Exercise objective: Using the records below, transcribe word for word the stretch from the line that contains "Image resolution: width=430, height=2230." through the line that contains "[3.0.0.7 BASIC] not", both end lines included, and nothing else.

Dataset records:
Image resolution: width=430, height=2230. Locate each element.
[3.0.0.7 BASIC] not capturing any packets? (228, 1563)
* * *
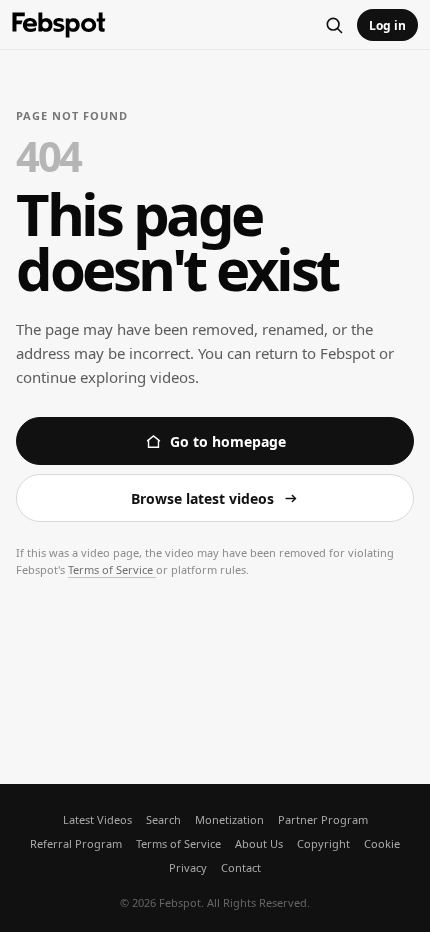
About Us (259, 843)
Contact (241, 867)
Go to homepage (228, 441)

Solution to this exercise:
Image resolution: width=430, height=2230. Locate each element.
[3.0.0.7 BASIC] not capturing any packets? (228, 1563)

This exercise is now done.